Totally Endoscopic Coronary Artery Bypass (TECAB)
The robot can be used to bypass blocked or narrowed coronary arteries. Our favored approach is to use the robotic to perform the entire bypass procedure. The TECAB operation involves only small incisions (7-15mm) and is totally endoscopic. The internal mammary artery on the chest wall is detached from the chest and the anastomosis (the connection between the mammary artery to the blocked coronary artery to bring new blood to it) is done with the robotic instruments by the surgeon at the console. We usually use suture for this exactly the same way that would be done with traditional approaches. Due to the need for extensive training, experience, high-level teamwork, and major institutional support, the TECAB is performed by a relatively small number of surgical teams in the country. We have all of the above at Thomas Jefferson University Hospital. The procedure can be performed either off-pump (no heart-lung machine) or on-pump (with the heart-lung machine) depending on the patient and anatomy. What is most important long term is that the anastomosis (connection) of the two vessels goes well!

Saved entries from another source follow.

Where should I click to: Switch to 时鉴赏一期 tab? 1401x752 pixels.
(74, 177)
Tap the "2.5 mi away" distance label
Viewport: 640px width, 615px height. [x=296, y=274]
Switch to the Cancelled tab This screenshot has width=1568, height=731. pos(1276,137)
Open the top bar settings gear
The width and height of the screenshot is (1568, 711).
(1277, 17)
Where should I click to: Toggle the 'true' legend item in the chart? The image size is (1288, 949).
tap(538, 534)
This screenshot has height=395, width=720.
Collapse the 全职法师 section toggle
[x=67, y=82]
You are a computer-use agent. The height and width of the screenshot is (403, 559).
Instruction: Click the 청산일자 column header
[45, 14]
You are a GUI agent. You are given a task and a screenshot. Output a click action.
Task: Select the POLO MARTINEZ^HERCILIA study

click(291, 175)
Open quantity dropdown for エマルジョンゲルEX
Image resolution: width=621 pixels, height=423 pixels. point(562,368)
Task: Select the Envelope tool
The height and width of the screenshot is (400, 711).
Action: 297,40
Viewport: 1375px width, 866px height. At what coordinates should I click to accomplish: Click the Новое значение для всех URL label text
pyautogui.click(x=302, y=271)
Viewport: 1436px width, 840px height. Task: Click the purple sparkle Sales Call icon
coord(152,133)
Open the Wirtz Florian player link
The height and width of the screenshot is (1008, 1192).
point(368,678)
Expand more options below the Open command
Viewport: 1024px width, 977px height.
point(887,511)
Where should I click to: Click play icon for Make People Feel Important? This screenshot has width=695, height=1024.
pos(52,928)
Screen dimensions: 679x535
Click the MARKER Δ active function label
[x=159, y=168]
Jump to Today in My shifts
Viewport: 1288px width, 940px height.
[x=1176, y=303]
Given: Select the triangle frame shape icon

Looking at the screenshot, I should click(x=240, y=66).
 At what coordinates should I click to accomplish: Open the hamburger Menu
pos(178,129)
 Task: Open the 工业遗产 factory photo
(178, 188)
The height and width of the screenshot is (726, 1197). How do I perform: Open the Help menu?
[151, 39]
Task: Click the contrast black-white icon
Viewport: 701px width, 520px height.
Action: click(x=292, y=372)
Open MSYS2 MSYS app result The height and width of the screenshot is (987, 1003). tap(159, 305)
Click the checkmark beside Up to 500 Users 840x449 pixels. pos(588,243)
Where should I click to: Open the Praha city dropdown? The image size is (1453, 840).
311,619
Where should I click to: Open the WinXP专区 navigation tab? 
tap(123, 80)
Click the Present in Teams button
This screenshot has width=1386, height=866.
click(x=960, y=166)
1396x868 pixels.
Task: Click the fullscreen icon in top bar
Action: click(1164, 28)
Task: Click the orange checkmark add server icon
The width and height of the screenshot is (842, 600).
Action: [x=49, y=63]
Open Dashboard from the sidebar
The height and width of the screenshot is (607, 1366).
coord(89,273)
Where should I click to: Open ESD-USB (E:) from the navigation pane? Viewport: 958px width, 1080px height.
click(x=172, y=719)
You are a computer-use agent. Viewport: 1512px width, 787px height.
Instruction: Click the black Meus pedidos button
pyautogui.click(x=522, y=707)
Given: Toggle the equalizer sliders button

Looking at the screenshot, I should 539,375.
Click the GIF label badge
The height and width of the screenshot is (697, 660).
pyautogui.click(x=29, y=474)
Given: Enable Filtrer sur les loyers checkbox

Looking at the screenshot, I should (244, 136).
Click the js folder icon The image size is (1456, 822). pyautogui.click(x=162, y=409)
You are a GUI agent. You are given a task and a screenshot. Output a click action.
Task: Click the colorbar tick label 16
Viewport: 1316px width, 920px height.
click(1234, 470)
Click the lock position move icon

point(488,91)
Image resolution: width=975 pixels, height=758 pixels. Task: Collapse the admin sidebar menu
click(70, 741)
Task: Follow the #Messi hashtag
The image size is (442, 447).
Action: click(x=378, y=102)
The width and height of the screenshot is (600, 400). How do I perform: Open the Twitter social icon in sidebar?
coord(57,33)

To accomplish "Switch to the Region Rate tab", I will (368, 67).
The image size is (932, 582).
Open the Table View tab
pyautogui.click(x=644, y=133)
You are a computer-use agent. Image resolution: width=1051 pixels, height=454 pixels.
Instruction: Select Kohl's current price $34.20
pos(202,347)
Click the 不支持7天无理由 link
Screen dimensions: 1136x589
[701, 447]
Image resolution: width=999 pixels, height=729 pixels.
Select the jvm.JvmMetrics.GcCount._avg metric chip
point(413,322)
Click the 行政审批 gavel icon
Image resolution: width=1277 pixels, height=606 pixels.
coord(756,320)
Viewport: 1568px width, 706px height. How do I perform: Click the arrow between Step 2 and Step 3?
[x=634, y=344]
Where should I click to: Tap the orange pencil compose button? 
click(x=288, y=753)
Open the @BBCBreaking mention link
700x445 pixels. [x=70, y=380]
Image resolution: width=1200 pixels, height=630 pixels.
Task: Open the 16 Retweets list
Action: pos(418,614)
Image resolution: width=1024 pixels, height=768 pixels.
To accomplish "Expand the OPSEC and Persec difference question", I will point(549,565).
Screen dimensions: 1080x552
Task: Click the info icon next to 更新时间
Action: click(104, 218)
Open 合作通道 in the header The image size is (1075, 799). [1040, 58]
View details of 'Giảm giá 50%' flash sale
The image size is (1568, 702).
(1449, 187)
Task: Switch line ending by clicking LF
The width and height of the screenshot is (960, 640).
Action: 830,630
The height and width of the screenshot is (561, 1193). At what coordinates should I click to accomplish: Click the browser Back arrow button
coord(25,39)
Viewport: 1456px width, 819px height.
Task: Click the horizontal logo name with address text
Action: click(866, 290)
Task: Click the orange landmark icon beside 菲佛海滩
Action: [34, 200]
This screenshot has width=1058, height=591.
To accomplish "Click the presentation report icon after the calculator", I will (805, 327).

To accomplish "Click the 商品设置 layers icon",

Robotic Assisted Minimally Invasive Direct Coronary Artery Bypass (Robotic MIDCAB or ROBOCAB)
An alternative to the TECAB is a Robotic MIDCAB. In this procedure, the robot is used to detach the internal mammary artery off the chest wall and make it available to use as a bypass. A mini-thoracotomy is made on the anterior left chest under the breast and a standard handsewn connection is made, usually off-pump (without the heart-lung machine or stopping the heart or with the heart beating). This is a much easier procedure than a TECAB and may be better for some patients with anatomy not ideal for TECAB. Although the procedure usually is done for single vessel bypass, multivessel bypass can be performed or coronary stents used some vessels (hybrid approach, see below).
Hybrid TECAB/Robotic MIDCAB with Coronary Stenting
Our program now offers simultaneous Robotic TECAB or MIDCAB combined with stenting to other coronary arteries. This is done in a hybrid operating room that has all the capabilities of a cath lab and of an operating room. Most patients with coronary artery disease have multiple vessels involved. My feeling is that minimally invasive bypass surgery is most applicable to performing one vessel bypass (left internal mammary artery to left anterior descending coronary artery-the main artery on the front of the heart). This is the bypass graft with the best long term results which have been shown to be much more durable than stenting. Although there are programs that do additional bypasses minimally invasively and robotically, I feel these procedures take too long with little added benefit in patients who are appropriate for stents to those other vessels. Of course, this is just my opinion. The fact that we offer both the robotic bypass and the stent at the same time on the same day is unique. This approach also allows us to perform an angiogram on the surgical bypass graft to make sure it is working well.